Since he did not have a cyclotron or an electron scanning microscope, Lucretius disproved the theory that things are generated from nothing by applying the common understanding of his day that living things arise only from their parents, which share the characteristics of their offspring. Thus, "each is formed out of specific seeds, it is born and emerges into the sunlit world only from a place where there exists the right material, the right kind of atoms. This is why everything cannot be born of everything, but a specific power of generation inheres in specific objects."

As soon as we make room for the miraculous occurrence of events outside the laws of nature, we violate the structure of our honest understanding. It is as if we were to say, "One and one make two unless God chooses to show us otherwise." The existence of the exception destroys the value of the rule. We will need to develop a list of circumstances under which God requires one and one to be more or less than two. Perhaps our first entry will be the Miracle of the Loaves and the Fishes told in Matthew.

Let's begin there. The believer's understanding is that one boy's lunch turned into a feast for the multitudes as an expression of Christ's divinity. As a child, this story disturbed me. If this were true, why could all scarcity problems not be alleviated through faith? While we always prayed grace over our meals, this never made one steak into two, or a dozen tortillas into thirteen, much less twelve-hundred. Today, I adhere to the First Principle, and know that there must be another answer.

What happened was this. The crowd was on the cusp of leaving or staying. Many were saying that they were hungry and had no food, so they had to leave and eat. But if you've ever traveled in Asia, you know that actually, in amongst their baskets, clothing, etcetera, there was water, fish and bread. It's not like there was a kosher McDonald's that they figured they'd hit on the way back from the lecture. Many people had food, but no one wanted to reveal it, because they thought they would have to share and be left without enough for their children. But when one young fisherboy said, "Here, I have more than enough, and I can go get more," Jesus seized the opportunity to speak out, making an example of the boy's faith. Faith in what? That Jesus could make more food? Surely not. Faith that he could afford to share, to miss a meal, to run down the beach and find more fishermen with extra fish. Pretty soon, everyone started unpacking their little stashes of food and water. They started sharing. Nobody left. They had a feast, and afterward Jesus was able to tell them "See, you can do it. You don't have to be animals driven by hunger and stupidity to hoard food."

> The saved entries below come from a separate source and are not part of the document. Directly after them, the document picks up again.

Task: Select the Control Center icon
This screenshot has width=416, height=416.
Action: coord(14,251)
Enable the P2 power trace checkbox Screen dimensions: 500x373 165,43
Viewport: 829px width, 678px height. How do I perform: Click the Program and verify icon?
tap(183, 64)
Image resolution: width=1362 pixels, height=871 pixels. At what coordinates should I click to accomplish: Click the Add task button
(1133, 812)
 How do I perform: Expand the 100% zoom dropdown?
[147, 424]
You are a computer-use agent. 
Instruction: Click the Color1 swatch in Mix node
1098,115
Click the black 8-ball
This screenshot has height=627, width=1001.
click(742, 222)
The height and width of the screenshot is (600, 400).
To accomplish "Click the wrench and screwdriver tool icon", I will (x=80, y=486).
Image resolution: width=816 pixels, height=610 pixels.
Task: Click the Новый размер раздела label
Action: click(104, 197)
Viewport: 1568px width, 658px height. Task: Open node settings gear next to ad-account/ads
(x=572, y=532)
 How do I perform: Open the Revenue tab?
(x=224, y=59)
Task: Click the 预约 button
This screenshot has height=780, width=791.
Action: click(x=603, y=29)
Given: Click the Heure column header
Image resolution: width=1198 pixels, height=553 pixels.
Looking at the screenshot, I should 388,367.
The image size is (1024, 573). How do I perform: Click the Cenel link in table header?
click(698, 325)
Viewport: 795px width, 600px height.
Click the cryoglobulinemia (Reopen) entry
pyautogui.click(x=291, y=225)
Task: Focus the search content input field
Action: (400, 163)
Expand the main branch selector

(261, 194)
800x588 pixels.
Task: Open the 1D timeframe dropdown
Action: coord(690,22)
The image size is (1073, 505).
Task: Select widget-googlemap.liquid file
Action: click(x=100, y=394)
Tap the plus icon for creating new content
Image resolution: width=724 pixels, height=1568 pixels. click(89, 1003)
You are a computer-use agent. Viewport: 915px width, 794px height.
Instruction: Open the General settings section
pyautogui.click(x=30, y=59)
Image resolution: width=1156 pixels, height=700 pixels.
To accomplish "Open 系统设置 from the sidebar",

Now, not only is the lesson derivable from this re-understood Jesus story more plausible, it is also more useful to people faced with hunger or other forms of scarcity. You could tell a group of starving aboriginals to pray to God, tell them the story of Jesus and loaves and fishes, and watch them die as surely as if they'd drank Jim Jones' Kool-Aid, but while that would be a testament to your ability to sell the aboriginals a raft of bullshit, and they would presumably all go to heaven, as a member of the aboriginal group, I would object to this result. Particularly if you jumped in a truck after giving me your pious lecture and went back to the USA to eat KFC.

Whence comes my take home lesson for examining your beliefs: "Put your mouth where your money is." In other words, if you don't solve hunger by prayer when you are hungry, then don't tell yourselves that you can. If you buy food at the store that comes from a truck that came from a warehouse that was filled with food by the efforts of farmers and fishermen and cattle ranchers, then give them the credit. Blow the smoke out of your head and appreciate the way things really are.

So I conclude Part II of this Materialist Manifesto. May you have a real day.